Dès le coup de sifflet final, les cafés sont bruyamment vidés, les clients et tout autant supporteurs de la sélection nationale désertant les lieux pour squatter d’autorité la chaussée et prenant la direction des artères les plus fréquentées des communes, voire villes satellites du chef-lieu de wilaya.

Ça sera ensuite un véritable capharnaüm orchestré par des centaines, voire des milliers de personnes qui prenaient littéralement possession de la ville pour en faire, certainement jusqu’au lever du jour, leur patrimoine, leur… territoire.

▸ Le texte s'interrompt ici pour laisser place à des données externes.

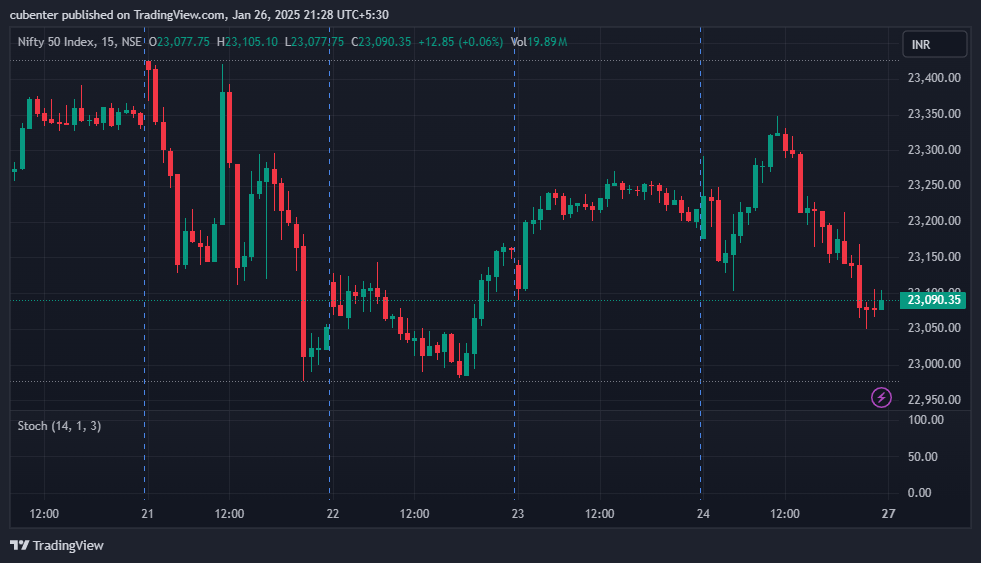Click the green 23,090.35 current price tag
Screen dimensions: 981x563
(932, 300)
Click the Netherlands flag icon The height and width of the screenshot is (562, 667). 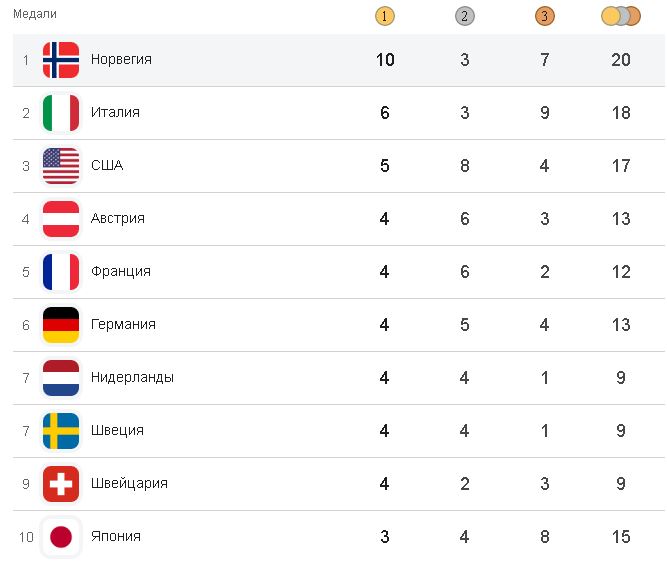pyautogui.click(x=61, y=378)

Avec l’impression de dire «qu’on ne vit qu’une fois des situations pareilles».

Grand barouf donc, pétards, fumigènes et autres artifices pyrotechniques contre lesquels Blatter (et pas la FIFA pour les supporters), heureusement, ne pourra rien pour une fois, baroud d’honneur de patriarches qui n’ont pas hésité à sortir leur Lebel pour la circonstance.

Klaxons à éclater les tympans, tous feux allumés, les véhicules vont s’adonner, souvent, à des embardées tout de même risquées d’autant plus parce qu’ils sont surchargés, cornes de brume ululant dans une nuit shakespearienne.

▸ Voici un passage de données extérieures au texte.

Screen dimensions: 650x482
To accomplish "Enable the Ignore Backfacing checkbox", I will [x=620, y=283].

Le train de nuit (Constantine-Alger) de voyageurs assurait un impressionnant relais sonore en actionnant ses sirènes, d’ailleurs tout comme les nombreux mastodontes (véhicules industriels) qui traversaient les agglomérations.

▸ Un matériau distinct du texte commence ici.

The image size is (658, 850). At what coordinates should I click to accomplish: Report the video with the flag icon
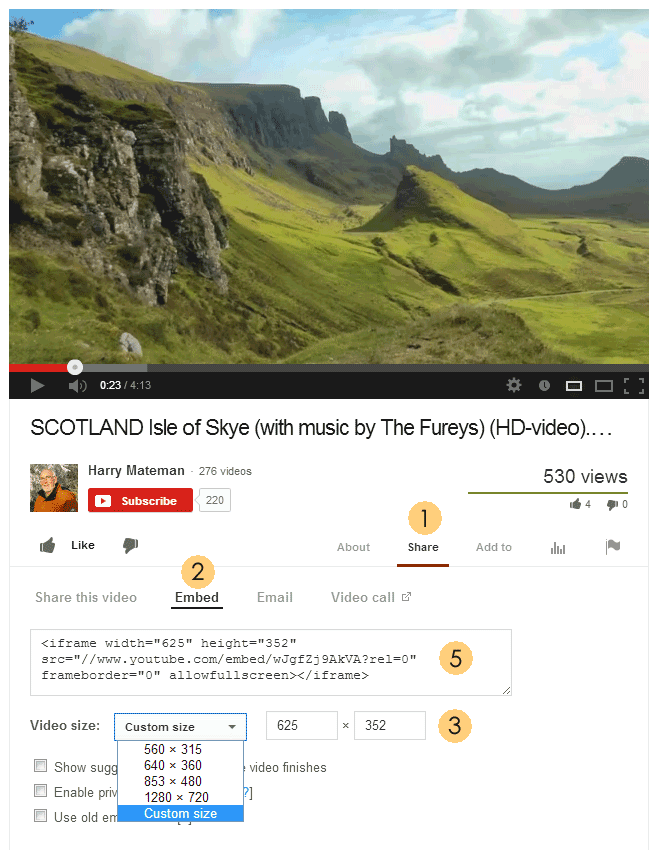coord(613,546)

Shehata est pris pour cible par les ultras, le coach égyptien n’a jamais été en odeur de sainteté avec les nôtres en raison de ses déclarations chauvines à propos de la sélection nationale algérienne.

Les noms de Saadane et Antar Yahia sont scandés, on découvre chez Rafik Saïfi du génie, lui qui n’a jamais été la coqueluche des sportifs de la ville des Ponts.

Pour une fois il est idolâtré et gratifié du titre de «man of the match». Et, comme d’habitude, tout le monde se transforme en entraîneur pour expliquer les choix tactiques de Rabah Saadane après avoir douté quand les joueurs de la sélection nationale ne trouvaient pas, à mesure que le temps s’égrenait, le chemin des filets.

En tout état de cause, dans leur majorité, les gens que nous avons approchés considèrent que «le plus gros est fait… battre le Rwanda, sans pour autant sous-estimer l’adversaire, semble être une formalité. Maintenant, terminer avec 13 points, même si l’adversaire direct, en l’occurrence l’Egypte, arrive à surmonter l’écueil zambien pour espérer obtenir le même capital points n’est pas, outre mesure, mission impossible. Nous croyions sincèrement que notre problème c’était la Zambie, mais la question est maintenant réglée. Rendez-vous en Afrique du Sud».

Le groupe nous quittera en entonnant «hey, ho, mabrouk aalina… hadi l’bidaya ou mazal… mazal». Très beau songe en somme, d’autant que c’est celui d’une nuit d’été.